With its loosely discursive quality — it’s clear Haugerud was a novelist before he turned to filmmaking — and measured, good-humored approach to subject matter usually treated with more heated, heightened drama on screen, “Sex” aptly sets the tone for the director’s trilogy of films examining human relationships and intimacy in modern Norway. It premiered in the Panorama sidebar of last year’s Berlinale, before the entire project got a significant boost with a Venice competition slot for the second entry, “Love.” The third, “Dreams,” will premiere internationally in Berlin’s competition this month, upon which those distributors who have been waiting for the full picture to emerge can determine the best release plan for these unusual but warmly accessible films. (Strand Releasing has secured the trilogy for the U.S.) Each stands independently as a narrative, though they share all manner of complementary themes and perspectives.

As well as the most provocative title, “Sex” boasts the punchiest story hook, unveiled at the very outset in a conversation cleverly framed at first as a therapy session.

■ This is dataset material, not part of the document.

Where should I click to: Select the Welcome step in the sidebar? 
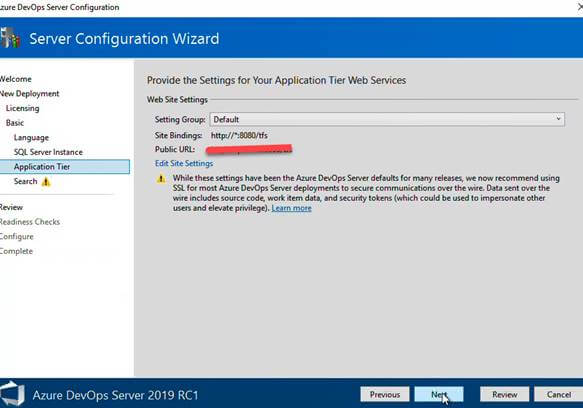point(16,79)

In a blandly neutral office space, one man (Thorbjorn Harr) more or less monologues to an initially unseen listener, recounting the strange details of a recent dream that hasn’t left his mind — in which he meets a God-like figure in the form of David Bowie, and gradually realizes that Bowie is regarding him as a woman. The camera eventually pans to reveal not an analyst but a sympathetic colleague (Jan Gunnar Roise) at the Oslo chimney-sweeping company where he works as a supervisor. Neither man is named in the course of the film, though other characters — most notably their children — are: We’re invited to see both as everymen of a certain age.

Far from the jockish teasing you might expect, the colleague reacts to this admission of subconscious gender questioning with gentle empathy — not least because he has something of his own to confess. The previous day, he explains, he was cleaning a client’s chimney when the client casually propositioned him. At first he refused and left, before changing his mind, returning to the client’s house, and enjoying some no-strings afternoon delight. For the chimney sweep, a straight, middle-aged married man, it was the first time he had slept outside his marriage; it was also the first time he had ever had sex with a guy. Indeed, the whole experience is so novel to him that he doesn’t even deem it an act of infidelity: As soon as he gets home, he tells his wife (Siri Forberg), who naturally doesn’t see things quite the same way.

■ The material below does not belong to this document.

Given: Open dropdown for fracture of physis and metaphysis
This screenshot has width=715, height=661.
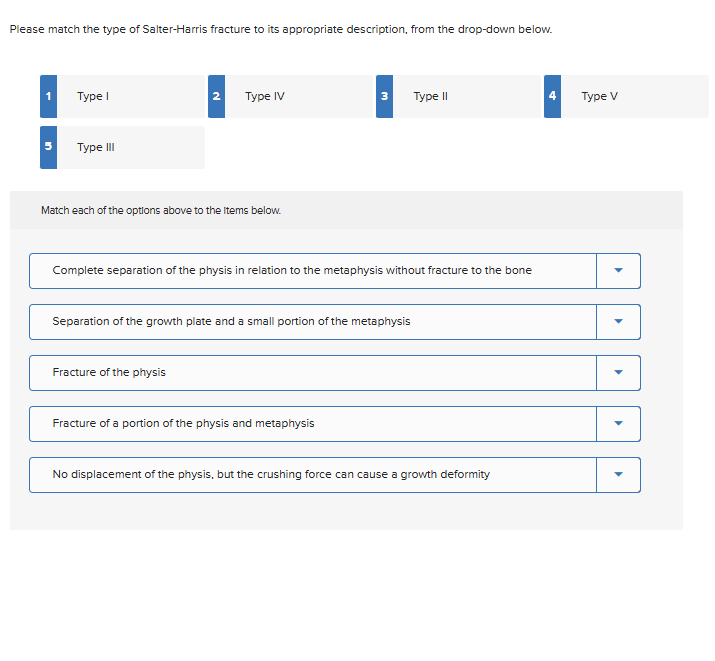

What emerges from this impulsive act and its fallout, along with his supervisor’s concurrent exploration of a hitherto untapped femininity within him, is a complex but sprightly study of how men wish to be seen, desired and understood in a culture that still places so much emphasis on their own active gaze. The chimney sweep doesn’t doubt his heterosexuality in the wake of his queer encounter — “One beer doesn’t make me an alcoholic,” he tells his nonplussed wife — but does feel an exhilaration in having been wanted that way, so far outside the bounds of his life an a conventional family man. For the other man, meanwhile, those initially disorientating dreams cue a release from the strictures of masculine expectations and self-image, demonstrated through his increasingly liberated performances in a local choir.

Haugerud’s writing is thoughtful and rife with substantial ideas, but also delights in puckish diversions and shaggy-dog anecdotes — some of which illuminate the themes at hand, while others merely highlight the eccentric perversity of man in general. Best of all, he takes his characters at their word, without judgment or cynical point-scoring off their behavior. In a sense, the story world of “Sex” is a kind of Scandi idyll — shot by DP Cecilie Semec with a perennially airy brightness — where men get to experiment sexually and psychologically without facing violent prejudice or binary assumptions from the outside world, give or take some maturely handled domestic discord at home. That may strike some viewers as more progressive, or indeed more fantastical, than others. But as a thought experiment, and indeed a body experiment, it’s unexpectedly seductive.